Data excerpts
----

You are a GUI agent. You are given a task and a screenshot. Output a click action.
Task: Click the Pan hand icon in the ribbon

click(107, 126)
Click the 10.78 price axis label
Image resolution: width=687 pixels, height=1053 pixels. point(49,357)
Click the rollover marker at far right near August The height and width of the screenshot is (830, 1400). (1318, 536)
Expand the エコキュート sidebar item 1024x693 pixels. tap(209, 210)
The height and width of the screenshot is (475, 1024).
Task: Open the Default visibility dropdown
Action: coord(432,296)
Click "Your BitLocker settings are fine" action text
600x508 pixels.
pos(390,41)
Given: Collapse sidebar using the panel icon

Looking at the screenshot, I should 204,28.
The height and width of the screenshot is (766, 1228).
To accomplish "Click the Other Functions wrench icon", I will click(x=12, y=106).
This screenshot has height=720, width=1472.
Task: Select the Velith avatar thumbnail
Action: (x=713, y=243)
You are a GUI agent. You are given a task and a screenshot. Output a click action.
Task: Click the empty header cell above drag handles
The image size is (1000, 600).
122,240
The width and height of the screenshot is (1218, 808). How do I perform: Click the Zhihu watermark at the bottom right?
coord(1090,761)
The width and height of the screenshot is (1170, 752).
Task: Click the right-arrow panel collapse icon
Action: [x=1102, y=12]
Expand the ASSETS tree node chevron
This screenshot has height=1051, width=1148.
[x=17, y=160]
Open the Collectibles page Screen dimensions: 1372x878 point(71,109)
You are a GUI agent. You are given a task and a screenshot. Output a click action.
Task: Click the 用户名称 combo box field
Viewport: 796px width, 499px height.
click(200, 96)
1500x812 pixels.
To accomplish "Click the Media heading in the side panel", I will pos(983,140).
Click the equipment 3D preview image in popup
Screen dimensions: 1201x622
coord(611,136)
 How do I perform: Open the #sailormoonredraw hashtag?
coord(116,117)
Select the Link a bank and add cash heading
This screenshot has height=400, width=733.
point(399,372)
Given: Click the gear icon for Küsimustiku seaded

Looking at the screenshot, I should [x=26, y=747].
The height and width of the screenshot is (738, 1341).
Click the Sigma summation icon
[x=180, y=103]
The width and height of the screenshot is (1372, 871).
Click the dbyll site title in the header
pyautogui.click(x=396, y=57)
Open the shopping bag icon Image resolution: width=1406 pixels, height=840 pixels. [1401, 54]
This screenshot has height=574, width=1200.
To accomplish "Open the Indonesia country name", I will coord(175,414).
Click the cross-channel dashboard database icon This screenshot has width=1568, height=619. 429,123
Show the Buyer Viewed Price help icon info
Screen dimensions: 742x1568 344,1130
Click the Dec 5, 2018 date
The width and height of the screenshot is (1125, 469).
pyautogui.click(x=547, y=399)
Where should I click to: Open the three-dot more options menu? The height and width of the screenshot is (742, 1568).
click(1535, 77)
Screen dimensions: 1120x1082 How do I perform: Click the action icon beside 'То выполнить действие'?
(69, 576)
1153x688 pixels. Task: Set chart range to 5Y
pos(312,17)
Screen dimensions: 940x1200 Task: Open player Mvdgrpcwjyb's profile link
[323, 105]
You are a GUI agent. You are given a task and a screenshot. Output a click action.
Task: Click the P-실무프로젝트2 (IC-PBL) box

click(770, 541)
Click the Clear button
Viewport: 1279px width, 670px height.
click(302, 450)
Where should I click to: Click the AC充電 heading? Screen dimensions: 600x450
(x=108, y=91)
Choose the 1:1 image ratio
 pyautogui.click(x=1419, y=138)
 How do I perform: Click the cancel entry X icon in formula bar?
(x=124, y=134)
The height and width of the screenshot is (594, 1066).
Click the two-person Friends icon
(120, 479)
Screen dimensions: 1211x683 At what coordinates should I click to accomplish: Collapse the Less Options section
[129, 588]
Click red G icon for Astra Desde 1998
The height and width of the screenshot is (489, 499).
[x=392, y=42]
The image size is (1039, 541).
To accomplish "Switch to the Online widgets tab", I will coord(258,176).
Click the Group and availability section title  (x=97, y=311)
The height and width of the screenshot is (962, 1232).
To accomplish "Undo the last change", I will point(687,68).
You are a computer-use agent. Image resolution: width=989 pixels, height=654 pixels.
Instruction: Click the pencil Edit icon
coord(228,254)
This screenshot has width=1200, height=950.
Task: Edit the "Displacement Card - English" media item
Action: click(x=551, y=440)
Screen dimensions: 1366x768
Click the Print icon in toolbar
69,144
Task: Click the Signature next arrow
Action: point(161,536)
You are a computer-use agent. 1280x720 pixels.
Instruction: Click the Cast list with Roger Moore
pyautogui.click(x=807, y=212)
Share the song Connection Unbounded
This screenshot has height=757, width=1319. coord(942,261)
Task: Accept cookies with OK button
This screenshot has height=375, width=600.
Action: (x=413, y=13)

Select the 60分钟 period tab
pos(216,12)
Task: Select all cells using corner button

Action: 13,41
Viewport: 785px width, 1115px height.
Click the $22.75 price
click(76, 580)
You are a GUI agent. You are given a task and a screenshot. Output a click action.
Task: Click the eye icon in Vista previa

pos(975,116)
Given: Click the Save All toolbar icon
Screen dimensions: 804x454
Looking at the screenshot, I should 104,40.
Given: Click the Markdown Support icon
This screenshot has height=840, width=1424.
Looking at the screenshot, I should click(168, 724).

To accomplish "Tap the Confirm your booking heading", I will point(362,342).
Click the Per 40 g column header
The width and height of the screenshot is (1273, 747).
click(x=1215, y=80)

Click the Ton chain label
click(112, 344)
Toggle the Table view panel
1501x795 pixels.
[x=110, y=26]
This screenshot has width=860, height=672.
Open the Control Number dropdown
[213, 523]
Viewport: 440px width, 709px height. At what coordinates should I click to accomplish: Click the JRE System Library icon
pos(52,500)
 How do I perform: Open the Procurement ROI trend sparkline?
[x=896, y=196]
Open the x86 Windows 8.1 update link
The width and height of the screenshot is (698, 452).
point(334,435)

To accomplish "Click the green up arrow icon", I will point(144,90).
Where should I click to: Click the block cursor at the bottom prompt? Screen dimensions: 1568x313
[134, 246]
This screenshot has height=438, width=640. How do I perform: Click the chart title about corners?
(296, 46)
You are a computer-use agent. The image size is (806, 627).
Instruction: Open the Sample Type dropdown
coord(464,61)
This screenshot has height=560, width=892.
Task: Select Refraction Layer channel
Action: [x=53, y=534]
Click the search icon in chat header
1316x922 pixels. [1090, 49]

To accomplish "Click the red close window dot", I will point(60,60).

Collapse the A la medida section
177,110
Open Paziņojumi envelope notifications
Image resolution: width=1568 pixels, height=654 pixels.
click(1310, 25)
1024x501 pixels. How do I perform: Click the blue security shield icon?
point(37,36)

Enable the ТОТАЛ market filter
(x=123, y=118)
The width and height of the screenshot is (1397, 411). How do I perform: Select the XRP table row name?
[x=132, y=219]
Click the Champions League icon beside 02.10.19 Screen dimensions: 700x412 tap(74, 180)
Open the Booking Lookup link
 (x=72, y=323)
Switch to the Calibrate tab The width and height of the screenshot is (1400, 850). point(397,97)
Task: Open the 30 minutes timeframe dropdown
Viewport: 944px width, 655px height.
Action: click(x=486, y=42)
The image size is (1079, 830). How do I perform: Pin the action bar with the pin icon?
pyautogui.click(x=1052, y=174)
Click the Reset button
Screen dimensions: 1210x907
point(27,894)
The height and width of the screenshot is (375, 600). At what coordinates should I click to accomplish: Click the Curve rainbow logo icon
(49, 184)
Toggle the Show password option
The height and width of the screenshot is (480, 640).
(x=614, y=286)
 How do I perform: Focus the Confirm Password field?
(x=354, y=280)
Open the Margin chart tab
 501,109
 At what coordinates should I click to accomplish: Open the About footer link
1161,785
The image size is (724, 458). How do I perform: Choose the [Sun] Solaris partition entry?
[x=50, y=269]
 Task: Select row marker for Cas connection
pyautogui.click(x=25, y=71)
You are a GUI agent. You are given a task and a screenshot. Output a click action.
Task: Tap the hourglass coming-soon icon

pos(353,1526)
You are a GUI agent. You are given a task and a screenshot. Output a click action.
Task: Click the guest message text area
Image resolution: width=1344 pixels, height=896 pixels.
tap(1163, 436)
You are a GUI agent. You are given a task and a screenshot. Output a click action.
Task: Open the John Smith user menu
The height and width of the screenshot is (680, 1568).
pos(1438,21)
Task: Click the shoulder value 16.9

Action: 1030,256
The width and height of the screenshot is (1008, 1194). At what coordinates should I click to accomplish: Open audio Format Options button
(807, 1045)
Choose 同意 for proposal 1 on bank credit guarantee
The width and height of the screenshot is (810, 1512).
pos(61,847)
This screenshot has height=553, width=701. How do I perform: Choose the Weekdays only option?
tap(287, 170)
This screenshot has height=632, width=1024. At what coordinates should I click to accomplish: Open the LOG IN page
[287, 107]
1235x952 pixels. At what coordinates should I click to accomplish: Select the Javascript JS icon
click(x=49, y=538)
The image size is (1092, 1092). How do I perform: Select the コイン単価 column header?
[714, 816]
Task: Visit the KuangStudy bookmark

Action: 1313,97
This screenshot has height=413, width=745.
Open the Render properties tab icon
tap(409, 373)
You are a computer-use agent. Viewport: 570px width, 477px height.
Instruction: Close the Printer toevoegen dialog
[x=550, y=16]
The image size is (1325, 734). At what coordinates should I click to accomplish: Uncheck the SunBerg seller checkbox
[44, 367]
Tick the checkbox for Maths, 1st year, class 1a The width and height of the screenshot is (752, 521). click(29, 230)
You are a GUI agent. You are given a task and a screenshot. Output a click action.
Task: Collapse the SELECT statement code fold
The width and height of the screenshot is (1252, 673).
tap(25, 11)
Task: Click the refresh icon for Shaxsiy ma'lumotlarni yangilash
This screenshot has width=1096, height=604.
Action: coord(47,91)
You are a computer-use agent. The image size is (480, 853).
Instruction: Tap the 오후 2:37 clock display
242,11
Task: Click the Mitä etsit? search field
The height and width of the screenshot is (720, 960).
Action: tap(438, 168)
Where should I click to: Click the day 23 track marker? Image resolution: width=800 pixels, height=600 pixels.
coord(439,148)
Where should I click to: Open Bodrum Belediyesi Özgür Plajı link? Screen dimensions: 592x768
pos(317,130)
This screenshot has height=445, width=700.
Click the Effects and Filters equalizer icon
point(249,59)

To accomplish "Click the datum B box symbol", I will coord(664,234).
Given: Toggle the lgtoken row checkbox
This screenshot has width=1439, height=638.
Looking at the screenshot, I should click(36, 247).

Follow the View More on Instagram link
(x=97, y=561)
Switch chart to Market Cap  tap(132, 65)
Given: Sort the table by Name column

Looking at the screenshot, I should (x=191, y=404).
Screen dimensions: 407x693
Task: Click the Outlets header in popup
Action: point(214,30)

----

• _Required work_: From the records above, copy only the lines starting with the line that holds "Task: Click the empty" and going on through the line that holds "Task: Click the 用户名称 combo box field", exactly as written.

• _Response to this task_:
Task: Click the empty header cell above drag handles
The image size is (1000, 600).
122,240
The width and height of the screenshot is (1218, 808). How do I perform: Click the Zhihu watermark at the bottom right?
coord(1090,761)
The width and height of the screenshot is (1170, 752).
Task: Click the right-arrow panel collapse icon
Action: [x=1102, y=12]
Expand the ASSETS tree node chevron
This screenshot has height=1051, width=1148.
[x=17, y=160]
Open the Collectibles page Screen dimensions: 1372x878 point(71,109)
You are a GUI agent. You are given a task and a screenshot. Output a click action.
Task: Click the 用户名称 combo box field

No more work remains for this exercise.